This stone was found in a the back garden of a house in Newtown, near the River Kennet. How did it get here. Did it 'fall off the back of a barge' at the time of the Dissolution of the monasteries on its way maybe to Windsor? Or did some enterprising owner of the house think of beautifying its rockery when the houses were built in the 1870s?
This stone has been identified as being carved from oolitic limestone of the Taynton quarry type. It is about 25cms wide x 20cms deep and 20cms high.
The carving technique is of high quality. The profile shows how several moulding patterns have been combined to create an attractive design. Once in situ these would have formed carefully spaced shadows which would most probably been combined with coloured paints creating different patterns in different light.

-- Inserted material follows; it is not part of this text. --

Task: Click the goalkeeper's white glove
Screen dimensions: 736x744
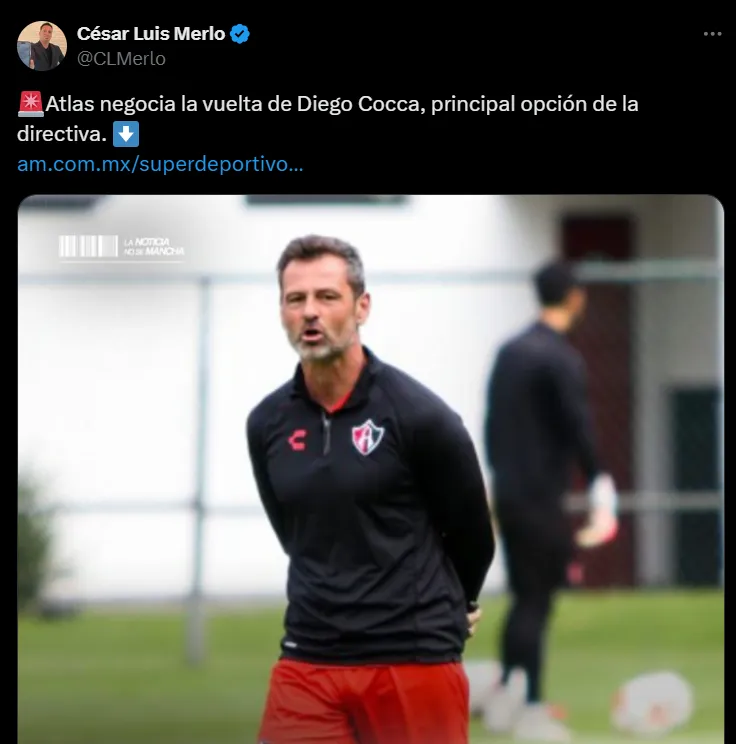Action: [x=597, y=512]
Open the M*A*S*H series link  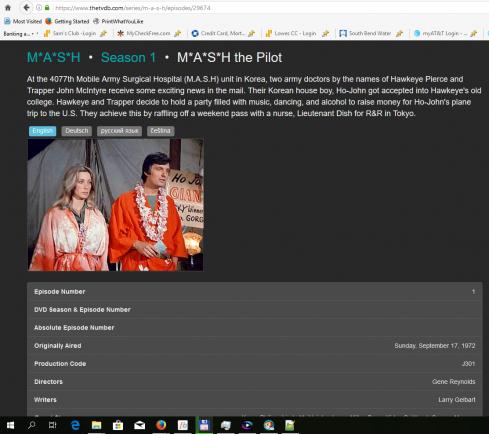[54, 57]
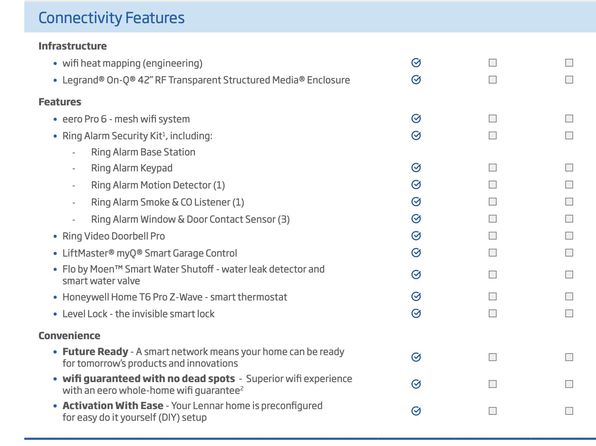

Note the accuracy of the mason’s lines.
Different types of chisel were used in the stone’s creation. In the photo above you can see the claw chisel marks on the back of the stone to give a crisp clean straight edge.
The next photo shows the rougher and wider chisel cuts which helped give grip to the mortar which attached this stone to its companion.
The stone was possibly one of a series making a cornice. Alternatively it could have been part of a plinth or impost molding. The following two photos are examples of such stones from France. It should be remembered that the first head of the Reading community was Prior Peter of Cluny Abbey. He began the building of Reading and together with his fellow Cluniac monks from Lewes, it is likely that he would have determined the basic framework of the Abbey and its style. The first Abbot, Hugh of Amiens, was only appointed in 1123, two years after work began.
This photo shows the fine carving of the stone. It is remarkable that such detail remains after such a length of time and considering its treatment.
The red markings are due to burning. The modern owner of the stone used it to deposit his BBQ charcoal!